Schmied forciert Pädagogische Universitäten - Töchterle akzeptiert diese nur dort, wo es jetzt keine Unis gibt Wien - "Klare Worte" zur Zukunft der Lehrerbildung wünschte sich die "Task Force Lehramt" der Universitätenkonferenz vor Weihnachten von Wissenschaftsminister Karlheinz Töchterle. Die Unis fürchten einen "Kampf der Institutionen" , bei dem sie im Rennen um die "PädagogInnenbildung neu" , die alle Pädagogen auf Masterniveau heben will, gegen die von Unterrichtsministerin Claudia Schmied (SPÖ) forcierten Pädagogischen Hochschulen, die mit regulären Masterstudien zu Pädagogischen Universitäten werden sollen, verlieren könnten.
Pünktlich zu Beginn des neuen Jahres liefert der Wissenschaftsminister nun vehement Rückhalt für die Universitäten in der Frage, wer bei der geplanten gemeinsamen Lehrerbildung federführend sein soll. Im Standard-Gespräch lässt Töchterle keinen Zweifel daran, dass er die Unis, die Lehramtsstudien anbieten, quasi für die natürlichen Leitwölfe der zukünftigen Lehrerbildung hält.

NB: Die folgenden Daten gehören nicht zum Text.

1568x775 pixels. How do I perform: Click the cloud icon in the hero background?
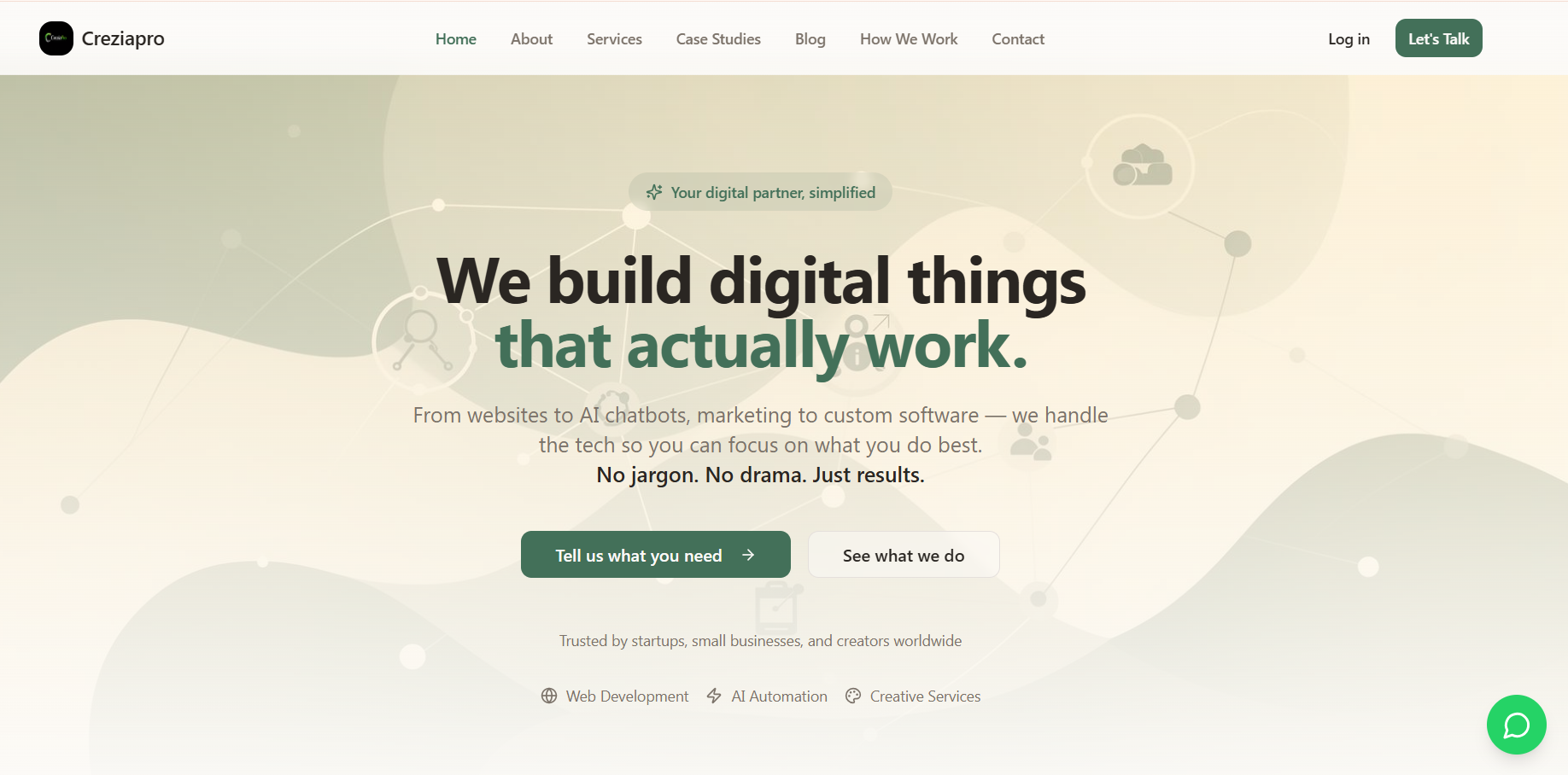[1142, 166]
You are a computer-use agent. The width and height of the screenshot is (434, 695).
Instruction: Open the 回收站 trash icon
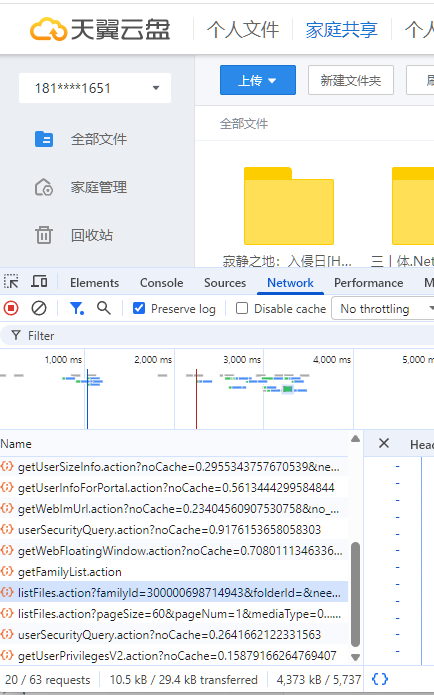pyautogui.click(x=44, y=235)
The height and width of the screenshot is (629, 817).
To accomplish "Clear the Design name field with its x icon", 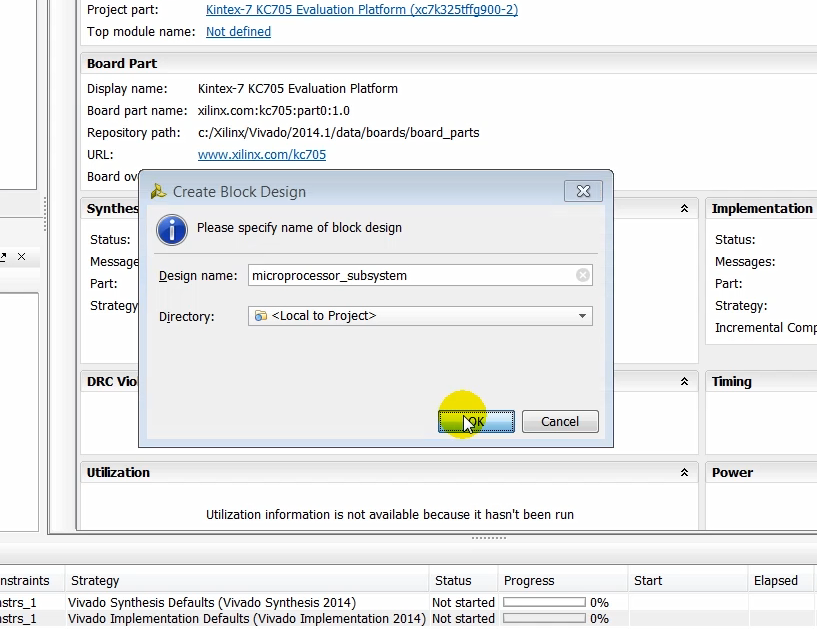I will (x=582, y=275).
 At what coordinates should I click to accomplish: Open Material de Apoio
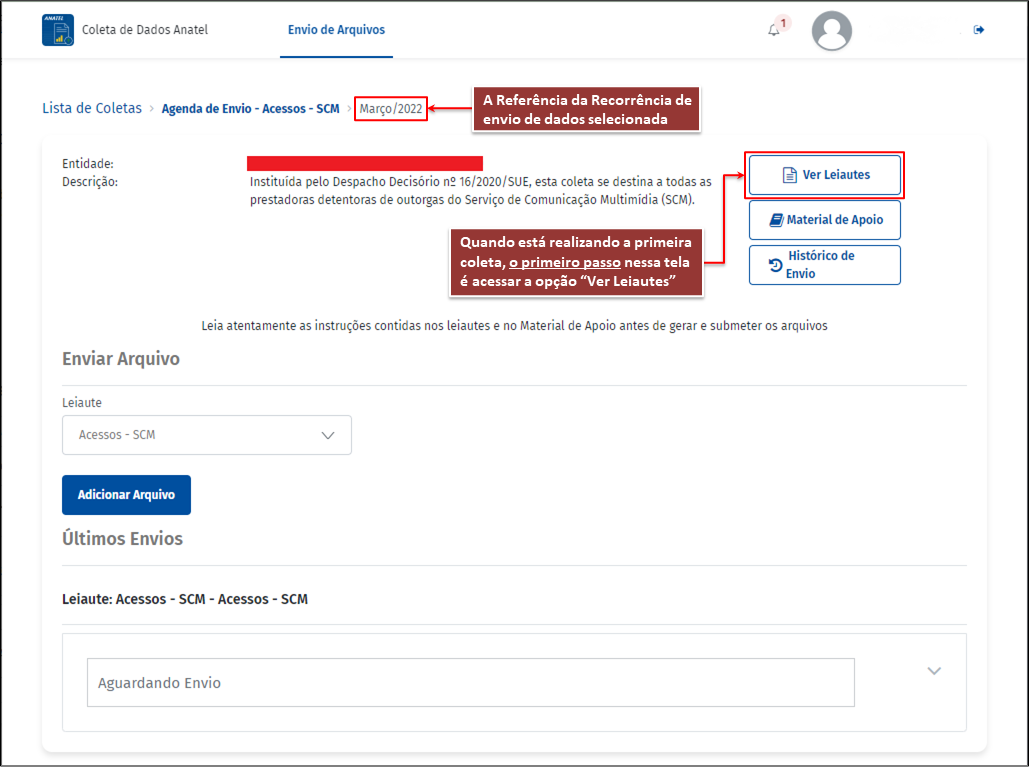[x=834, y=220]

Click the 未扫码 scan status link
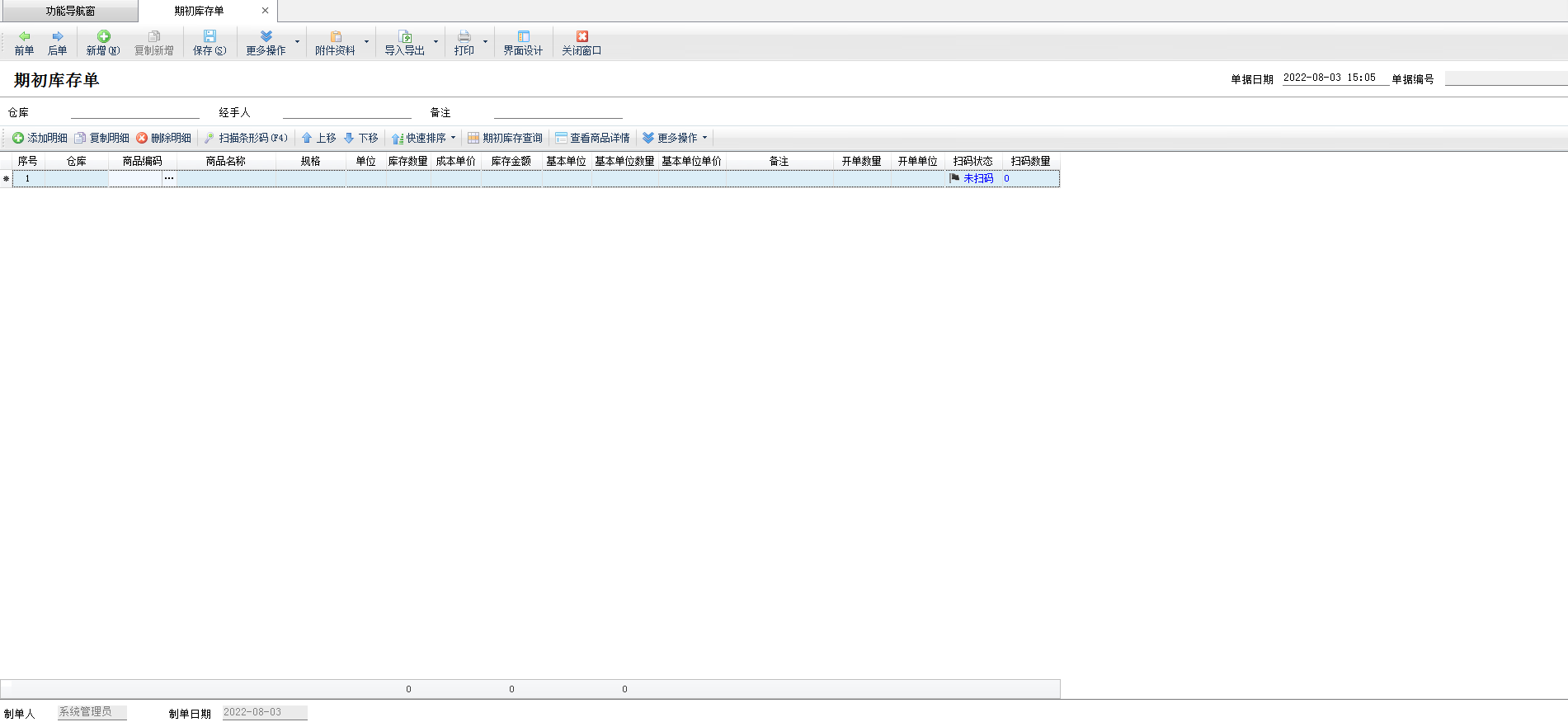coord(978,178)
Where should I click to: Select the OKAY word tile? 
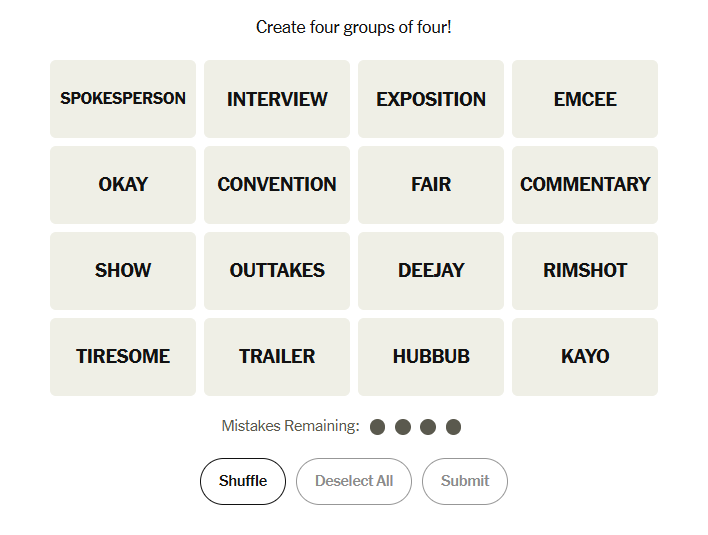(123, 185)
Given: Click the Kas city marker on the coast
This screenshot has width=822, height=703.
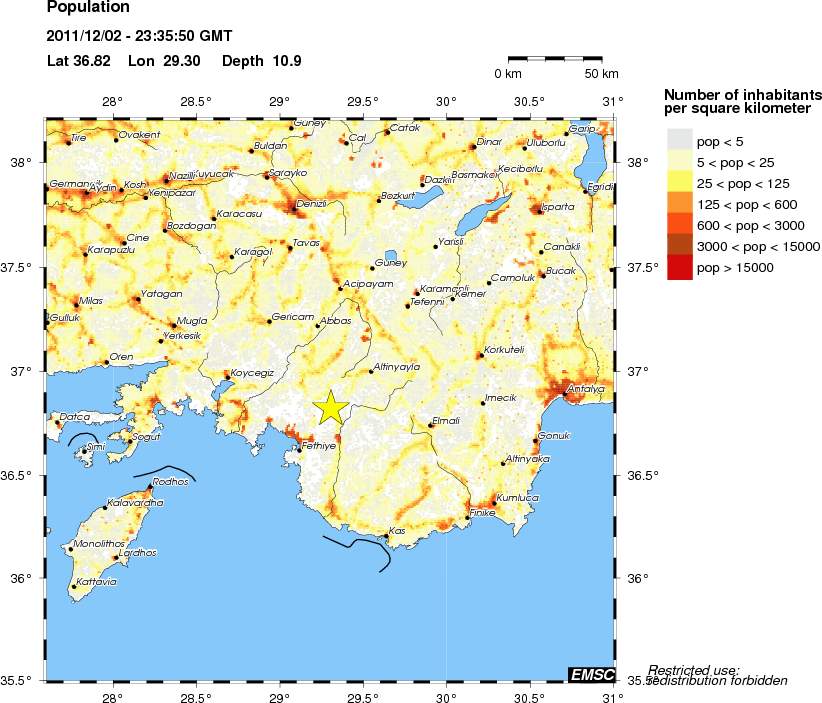Looking at the screenshot, I should coord(387,537).
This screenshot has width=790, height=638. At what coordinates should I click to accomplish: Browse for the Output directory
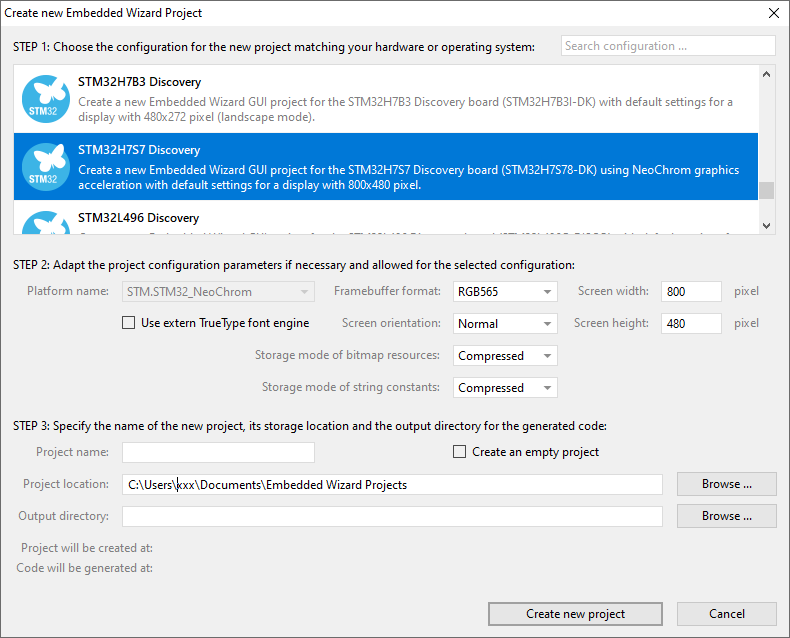coord(726,516)
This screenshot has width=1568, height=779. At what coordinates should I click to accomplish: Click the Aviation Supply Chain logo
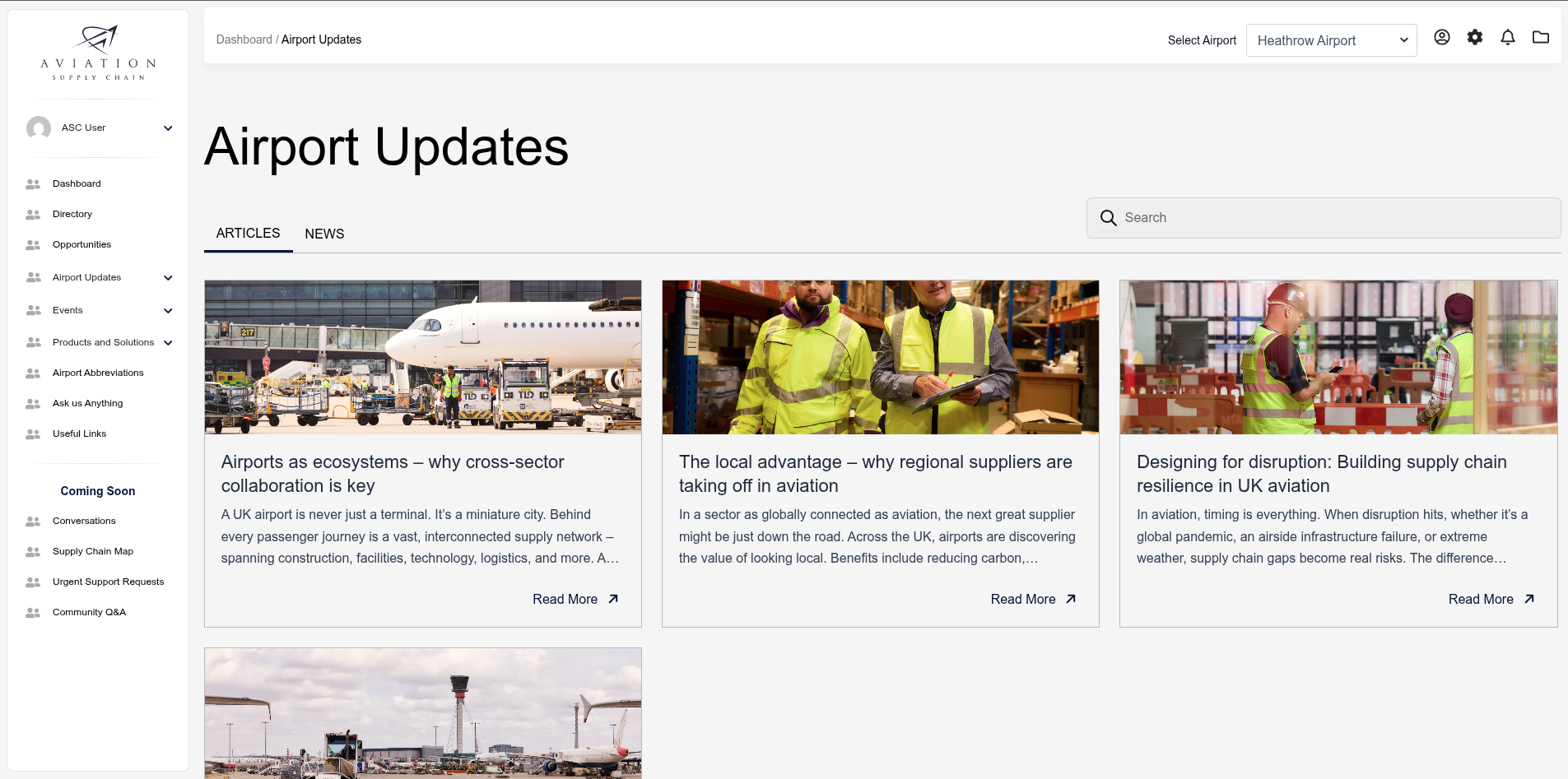(98, 53)
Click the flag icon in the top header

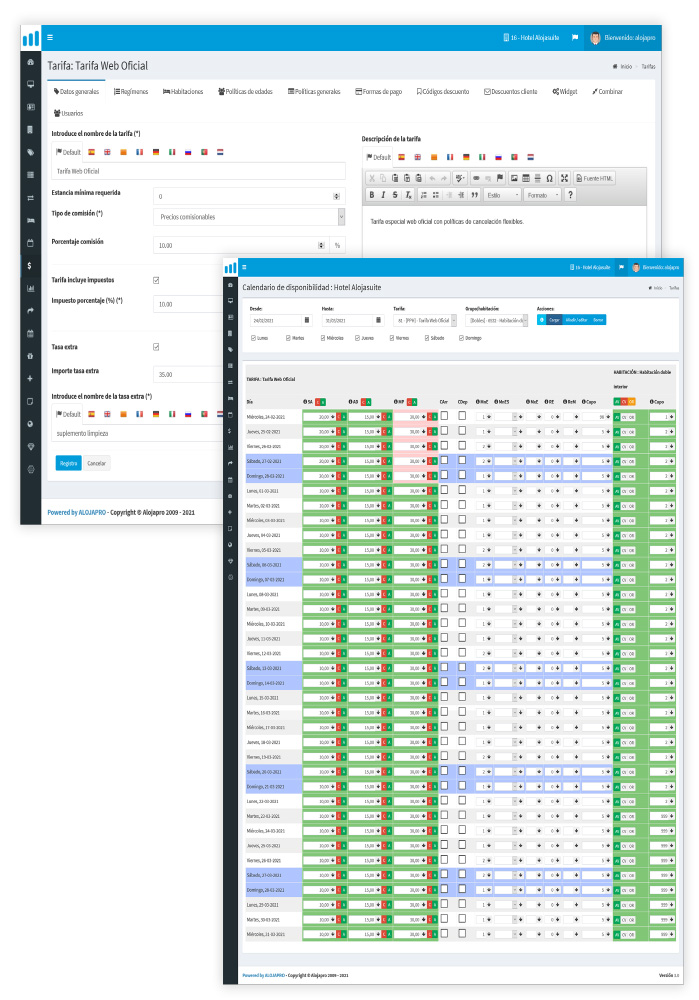[574, 38]

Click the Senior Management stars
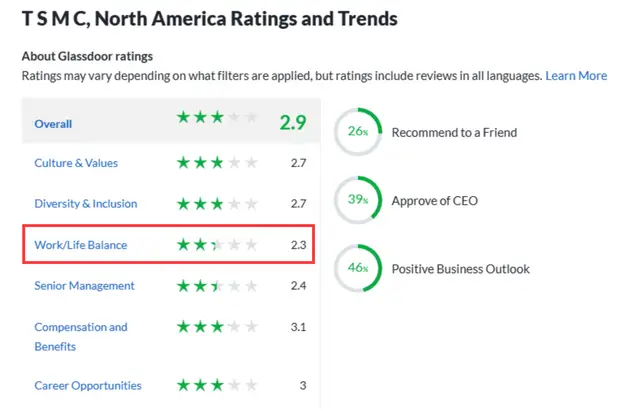tap(217, 286)
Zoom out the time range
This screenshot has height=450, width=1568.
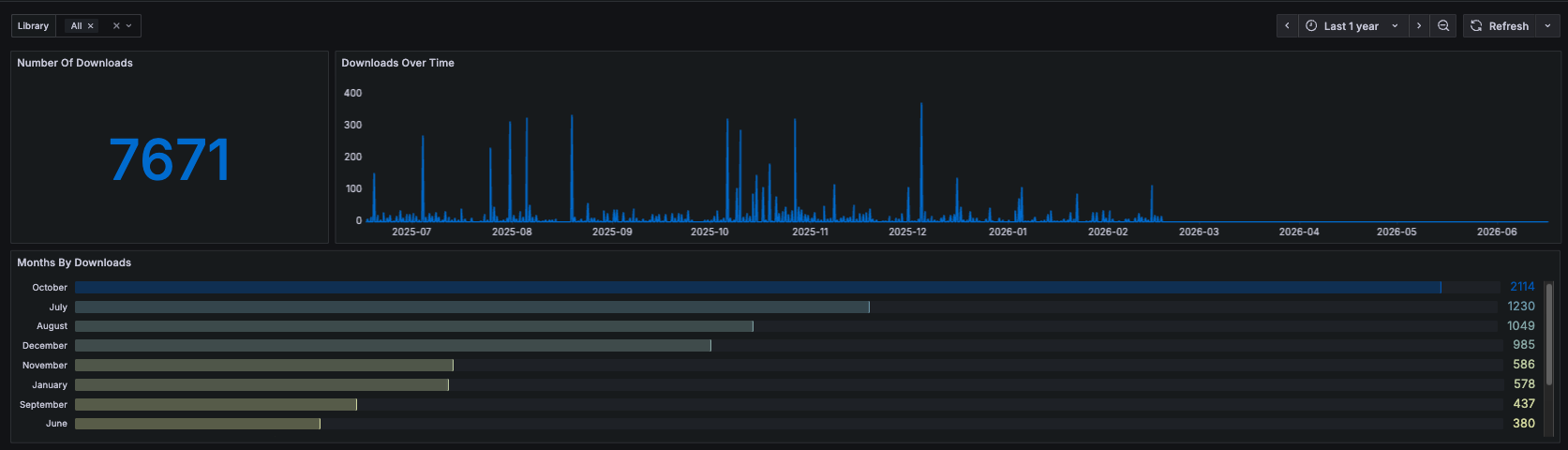1443,26
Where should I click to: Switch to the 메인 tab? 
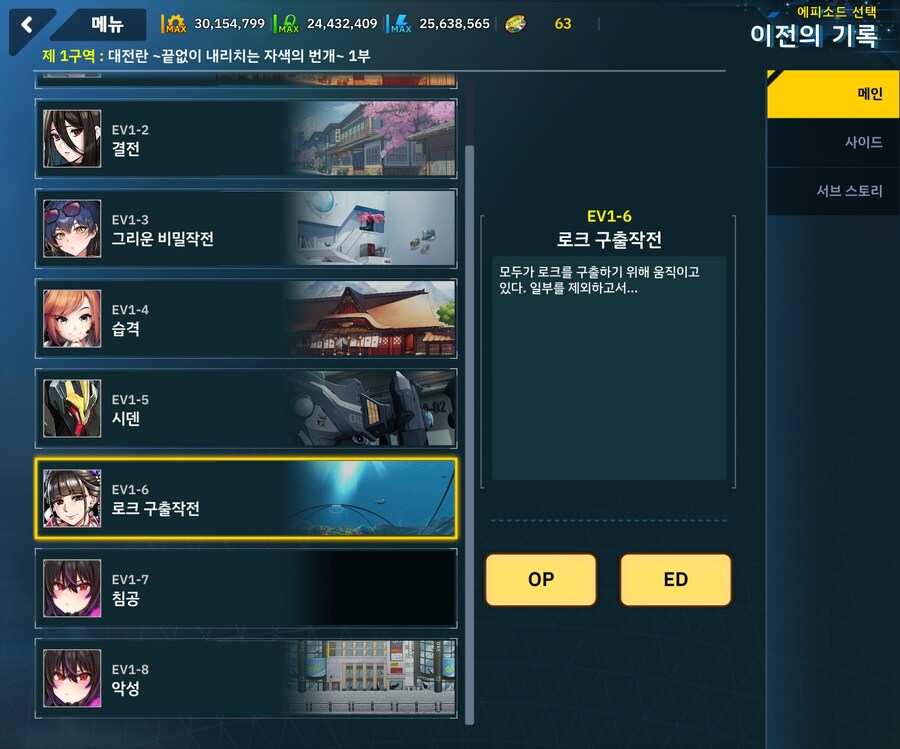(833, 94)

Puls der Forschung an Unis Unter Verweis auf seine Expertise als Fachdidaktiker sagt der frühere Lateinprofessor der Uni Innsbruck: "Ich habe jahrzehntelang Lehrer ausgebildet, sogar eine fachdidaktische Dissertation geschrieben und jede Menge fachdidaktische Fachpublikationen. Für mich ist klar: Jegliche Fachausbildung sollte an der Uni sein, auch die des Hauptschullehrers. Je näher die Fachausbildung am Puls der Forschung ist, desto besser ist sie grundsätzlich. Auch die pädagogische Ausbildung sollte am Puls der Forschung sein - und der schlägt nun mal an den Unis."
Dieses Defizit im Bereich Forschung, die für eine forschungsgeleitete Lehre aber unumgänglich ist, wird auch
von Schmieds ministerieller Arbeitsgruppe zur Lehrerbildung gesehen - aber als für in zehn Jahren aufholbar
empfunden. Umgekehrt werfen die Pädagogischen Hochschulen den Unis vor, die Lehrerbildung und die
Vermittlung von pädagogisch-didaktischen Kenntnissen nicht wichtig genug zu nehmen.
Töchterle will "nicht verkennen, dass auch die Pädagogischen Hochschulen wesentliche Beiträge leisten
können" , aber: "Was ich nicht für sinnvoll halte, ist, aus diesen Pädagogischen Hochschulen Pädagogische
Universitäten zu machen. Das ist ein Weg, der 20 Jahre dauert, denn die haben einfach noch nicht das
Personal. Viele der dort Lehrenden haben gar nicht selber an der Uni studiert. Dort Fachausbildungen
anzusiedeln ist völlig sinnlos. Ich werde nicht anfangen, an der Pädagogischen Uni Physiklabore zu machen.
Auch eine germanistische Fachbibliothek werde ich dort nicht hinstellen. Darum ist es sinnvoll, wenn die
beiden Institutionen eng zusammenarbeiten und im besten Fall verschmelzen."
Ginge es nach dem Wissenschaftsminister, hieße das, dass überall da, wo eine Uni mit Lehramtsangebot ist,
die Uni die neue, gemeinsame Lehrerbildung führen soll: "Wo es keine Uni oder Voll-Uni gibt, da würde ich
akzeptieren oder auch einen Sinn drin sehen, wenn sich dort eine Pädagogische Hochschule zu einer
Universität entwickelt und zumindest in einem pädagogischen Bereich eine wissenschaftliche Expertise
aufbaut und in diesem engen Bereich auch lehren und vermitteln kann" , sagt Minister Töchterle.
Derzeit bilden 14 Pädagogische Hochschulen (fünf davon privat/kirchlich), die 2007 aus 51 pädagogischen
Akademien und Instituten entstanden sind, Pflichtschullehrer aus, die Unis jene für AHS und BMHS.